## Stated exercise
Copy out the part of the items below that opens with the line containing "classification [238, 739]" and closes with the line containing "Who (453, 88)", reproducing every line unchanged.

## Dataset rows

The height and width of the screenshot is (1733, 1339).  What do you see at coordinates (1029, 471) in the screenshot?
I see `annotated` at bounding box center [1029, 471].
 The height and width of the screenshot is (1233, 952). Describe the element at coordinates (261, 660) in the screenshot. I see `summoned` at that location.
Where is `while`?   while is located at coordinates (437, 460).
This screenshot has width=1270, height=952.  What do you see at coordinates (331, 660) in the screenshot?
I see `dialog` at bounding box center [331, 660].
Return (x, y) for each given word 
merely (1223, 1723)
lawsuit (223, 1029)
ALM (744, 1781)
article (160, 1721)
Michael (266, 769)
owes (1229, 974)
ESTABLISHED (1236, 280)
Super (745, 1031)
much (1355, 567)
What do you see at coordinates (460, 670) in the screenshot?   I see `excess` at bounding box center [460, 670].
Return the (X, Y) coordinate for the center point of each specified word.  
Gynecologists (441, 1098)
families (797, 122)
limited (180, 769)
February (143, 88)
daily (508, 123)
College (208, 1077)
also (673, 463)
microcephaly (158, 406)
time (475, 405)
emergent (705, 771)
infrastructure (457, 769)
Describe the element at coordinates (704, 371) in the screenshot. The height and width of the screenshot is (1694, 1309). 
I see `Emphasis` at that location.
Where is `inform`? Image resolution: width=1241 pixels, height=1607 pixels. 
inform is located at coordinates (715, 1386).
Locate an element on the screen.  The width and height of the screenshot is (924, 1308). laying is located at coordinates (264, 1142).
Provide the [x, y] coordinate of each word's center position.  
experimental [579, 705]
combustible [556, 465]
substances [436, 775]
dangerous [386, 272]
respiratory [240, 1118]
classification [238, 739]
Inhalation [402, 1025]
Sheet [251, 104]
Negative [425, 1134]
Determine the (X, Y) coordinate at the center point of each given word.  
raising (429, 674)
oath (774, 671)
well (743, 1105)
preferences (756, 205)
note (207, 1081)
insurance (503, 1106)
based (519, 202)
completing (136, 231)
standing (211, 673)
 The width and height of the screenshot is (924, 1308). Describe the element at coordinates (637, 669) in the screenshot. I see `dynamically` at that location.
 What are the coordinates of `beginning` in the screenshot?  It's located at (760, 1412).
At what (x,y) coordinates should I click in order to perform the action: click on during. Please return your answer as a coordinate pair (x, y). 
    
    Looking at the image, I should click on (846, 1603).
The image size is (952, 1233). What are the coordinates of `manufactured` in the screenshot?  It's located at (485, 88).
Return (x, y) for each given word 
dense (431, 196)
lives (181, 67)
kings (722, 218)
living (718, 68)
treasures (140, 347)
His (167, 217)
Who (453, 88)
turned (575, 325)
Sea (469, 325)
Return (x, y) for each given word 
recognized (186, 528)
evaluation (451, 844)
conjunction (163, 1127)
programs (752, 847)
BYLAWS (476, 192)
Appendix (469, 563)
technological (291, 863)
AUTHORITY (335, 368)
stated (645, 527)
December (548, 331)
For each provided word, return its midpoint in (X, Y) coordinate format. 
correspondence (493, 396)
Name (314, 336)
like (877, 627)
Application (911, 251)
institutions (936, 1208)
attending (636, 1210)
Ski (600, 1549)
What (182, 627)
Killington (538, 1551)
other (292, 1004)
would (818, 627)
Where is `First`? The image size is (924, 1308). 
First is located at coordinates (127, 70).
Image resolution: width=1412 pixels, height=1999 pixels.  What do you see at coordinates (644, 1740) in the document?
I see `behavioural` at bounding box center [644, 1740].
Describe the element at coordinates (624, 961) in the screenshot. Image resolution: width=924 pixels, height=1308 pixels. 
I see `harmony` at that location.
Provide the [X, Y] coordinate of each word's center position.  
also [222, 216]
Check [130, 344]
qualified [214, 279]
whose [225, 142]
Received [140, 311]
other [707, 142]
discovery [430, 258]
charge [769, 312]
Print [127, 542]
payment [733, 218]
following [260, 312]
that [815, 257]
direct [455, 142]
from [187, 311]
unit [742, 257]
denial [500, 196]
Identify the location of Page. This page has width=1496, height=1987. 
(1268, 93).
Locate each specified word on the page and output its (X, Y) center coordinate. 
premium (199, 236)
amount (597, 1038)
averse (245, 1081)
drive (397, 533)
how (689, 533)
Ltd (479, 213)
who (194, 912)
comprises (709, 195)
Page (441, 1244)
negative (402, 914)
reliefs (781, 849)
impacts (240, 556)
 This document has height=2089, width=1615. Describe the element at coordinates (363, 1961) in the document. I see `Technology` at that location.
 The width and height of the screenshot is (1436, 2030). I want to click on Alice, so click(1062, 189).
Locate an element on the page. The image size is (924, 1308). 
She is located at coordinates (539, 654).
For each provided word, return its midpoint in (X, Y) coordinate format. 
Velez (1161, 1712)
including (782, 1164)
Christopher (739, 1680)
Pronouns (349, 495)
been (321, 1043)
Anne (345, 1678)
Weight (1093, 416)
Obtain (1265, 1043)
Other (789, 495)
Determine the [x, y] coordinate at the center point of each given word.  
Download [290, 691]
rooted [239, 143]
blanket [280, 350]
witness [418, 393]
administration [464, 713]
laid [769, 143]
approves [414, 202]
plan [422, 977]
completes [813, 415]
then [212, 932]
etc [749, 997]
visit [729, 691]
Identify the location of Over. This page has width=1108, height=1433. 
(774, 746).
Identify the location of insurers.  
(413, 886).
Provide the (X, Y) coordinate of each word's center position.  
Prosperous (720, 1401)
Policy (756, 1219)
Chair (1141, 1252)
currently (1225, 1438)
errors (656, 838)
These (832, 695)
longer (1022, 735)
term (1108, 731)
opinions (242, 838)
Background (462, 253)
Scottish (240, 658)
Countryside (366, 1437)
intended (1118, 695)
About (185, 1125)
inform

## Solved exercise
classification [238, 739]
Inhalation [402, 1025]
Sheet [251, 104]
Negative [425, 1134]
Determine the (X, Y) coordinate at the center point of each given word.  
raising (429, 674)
oath (774, 671)
well (743, 1105)
preferences (756, 205)
note (207, 1081)
insurance (503, 1106)
based (519, 202)
completing (136, 231)
standing (211, 673)
 The width and height of the screenshot is (924, 1308). Describe the element at coordinates (637, 669) in the screenshot. I see `dynamically` at that location.
 What are the coordinates of `beginning` in the screenshot?  It's located at (760, 1412).
At what (x,y) coordinates should I click in order to perform the action: click on during. Please return your answer as a coordinate pair (x, y). 
    
    Looking at the image, I should click on (846, 1603).
The image size is (952, 1233). What are the coordinates of `manufactured` in the screenshot?  It's located at (485, 88).
Return (x, y) for each given word 
dense (431, 196)
lives (181, 67)
kings (722, 218)
living (718, 68)
treasures (140, 347)
His (167, 217)
Who (453, 88)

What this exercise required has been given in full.